Top 15 NJ Arts Events of Week: Montclair Film Festival, Exit Zero Jazz Fest, Rosanne Cash, more

by JAY LUSTIG
montclair film festival preview

Ralph Fiennes in “Conclave.”

Here is a roundup of arts events taking place around New Jersey, through Oct. 24.

FILM

The Montclair Film Festival will begin Oct. 18 at 7 p.m., with a screening of “Conclave” at The Wellmont Theater. In this movie — which is based on the novel by Robert Harris and directed by Edward Berger — Ralph Fiennes plays a Cardinal running the secretive, intrigue-filled process of selecting a new Pope after a Pope dies unexpectedly. You can watch the trailer for it below.

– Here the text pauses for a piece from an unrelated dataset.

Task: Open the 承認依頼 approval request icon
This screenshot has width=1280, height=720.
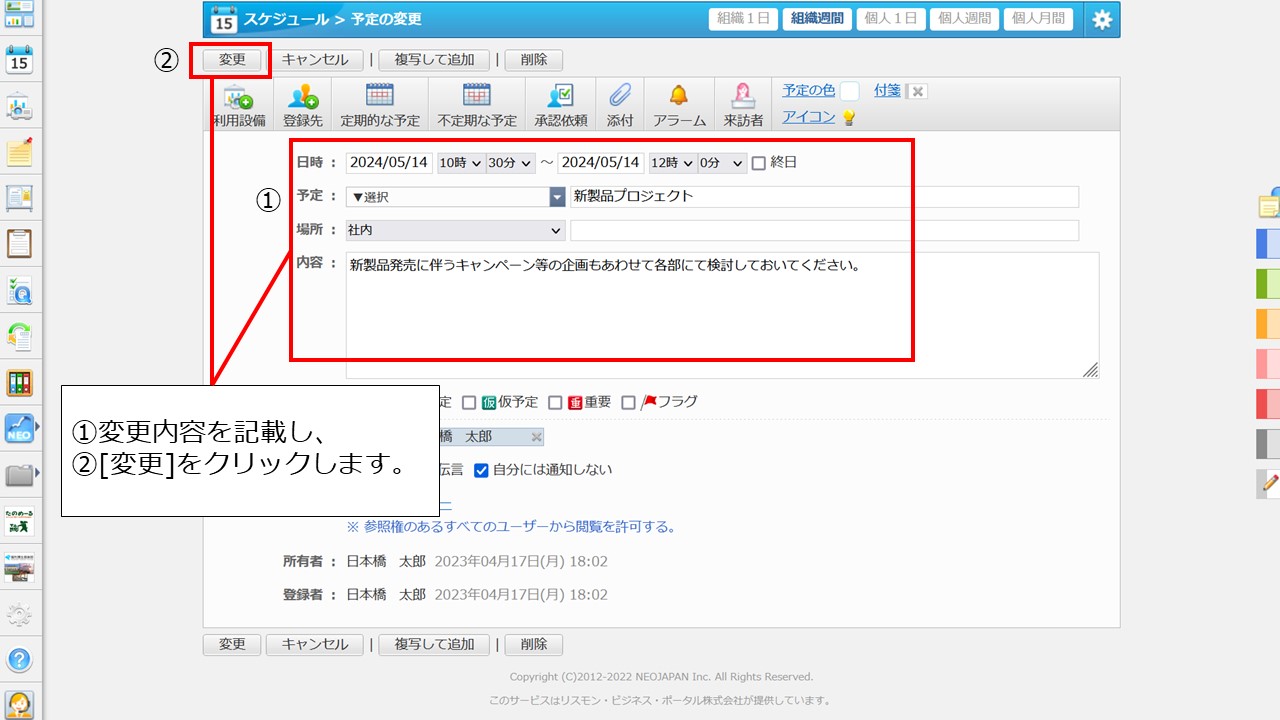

A question-and-answer session with Berger will follow the screening, and that will then be followed by an opening night dance party in the theater, with a DJ.

The festival will continue through Oct. 27, with screenings and discussions at The Wellmont, The Clairidge and other Montclair locations, as well as, as the festival’s “signature event,” an “Evening of Conversation” featuring the somewhat odd couple of Jon Bon Jovi and Stephen Colbert, at Prudential Hall at NJPAC in Newark, Oct. 26 at 8 p.m.

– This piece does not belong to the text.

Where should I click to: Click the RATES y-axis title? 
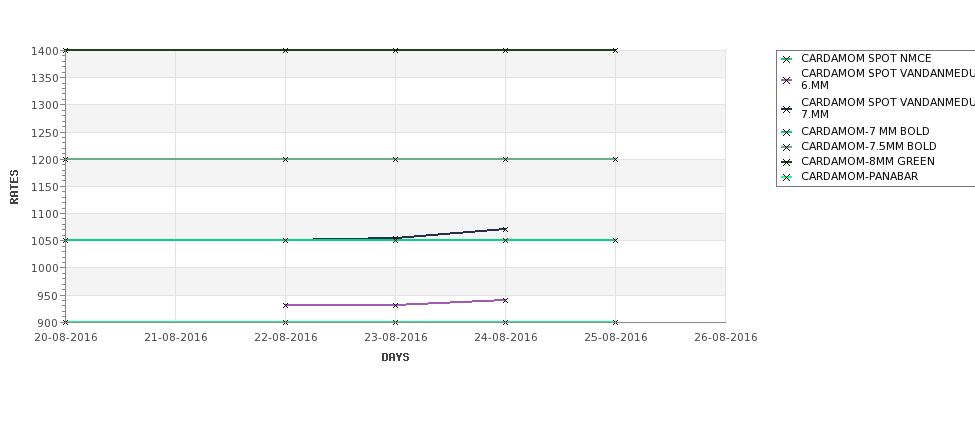[x=14, y=187]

Cary Elwes — who co-starred in the 1987 movie “The Princess Bride” and wrote the 2014 book, “As You Wish: Inconceivable Tales from the Making of The Princess Bride” — will be featured in “The Princess Bride: An Inconceivable Evening with Cary Elwes,” Oct. 19 at 8 p.m. at The State Theatre in New Brunswick. After the movie is shown, Elwes will participate in a conversation about it moderated by journalist Alex Biese.

MUSIC

MALLORY TURNER

Christian McBride & Ursa Major (from left, McBride, Savannah Harris, Nicole Glover, Mike King and Ely Perlman).

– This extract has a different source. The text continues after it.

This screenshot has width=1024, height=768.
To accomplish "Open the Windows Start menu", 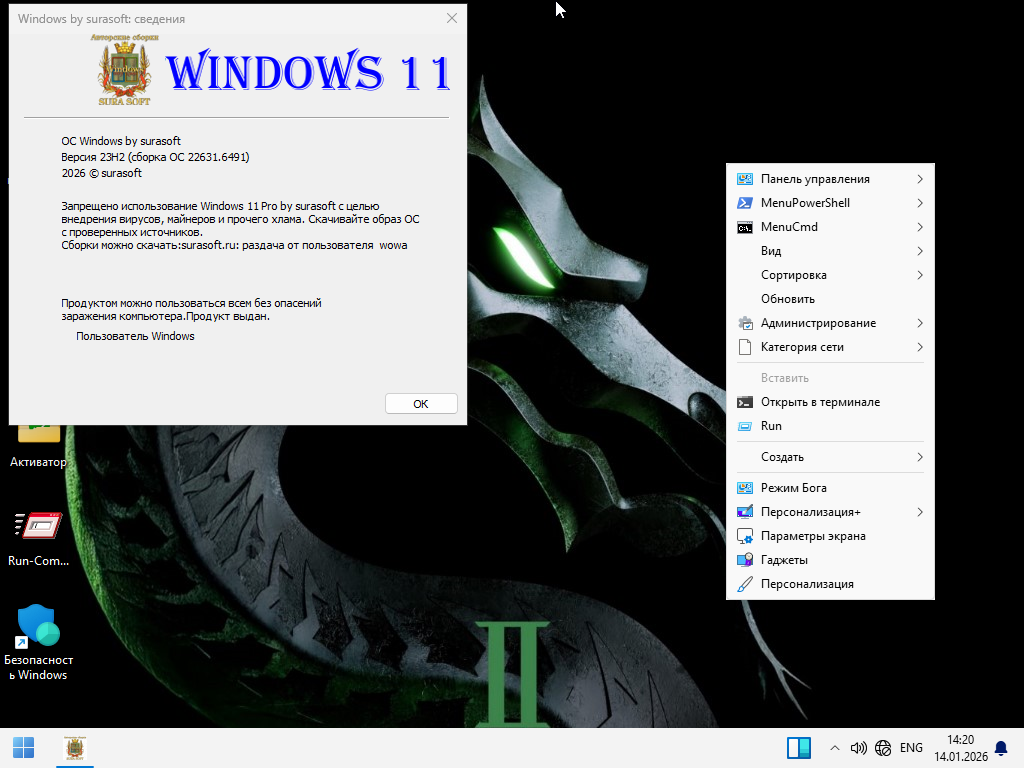I will point(23,748).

Bassist Christian McBride and his group Ursa Major, singer Dee Dee Bridgewater with pianist Bill Charlap, Keyon Harrold’s Foreverland, Lakecia Benjamin & Phoenix, Nduduzo Makhathini, The Cookers, Brian Betz and The Ocean Avenue Stompers will be among the acts at The Exit Zero Jazz Festival, taking place at Convention Hall at other Cape May locations, mostly from Oct. 25 to 27, though there will also be an opening night concert, Oct. 24 at 7 p.m. at Convention Hall, featuring the band Davina & the Vagabonds. (There will also be a live auction at the Oct. 24 event, with proceeds benefiting the educational initiatives of the Cape May Jazz Festival Foundation.)

Ursa Major, which will perform at Convention Hall Oct. 25 at 9:15 p.m., teams McBride with four younger musicians: saxophonist Nicole Glover, guitarist Ely Perlman, pianist Mike King and drummer Savannah Harris.

More than 40 indie artists will perform 30-minute live sets on this year’s edition of the South Amboy-based Internet radio station BlowUpRadio.com‘s 17th annual Banding Together benefit for the Spondylitis Association of America.

Performers will include The Successful Failures, Anthony Walker, Sad About Girls, Amanda Brite, The Fisherman & the Sea, Diego Allessandro, Jason Didner, Sonofdov, The Dust-Ups, Colie Brice, Sean Faust, Tony Tedesco and The Mighty Alrighty.

Those donating $10 or more will receive a download of a compilation of songs by Banding Together artists and others.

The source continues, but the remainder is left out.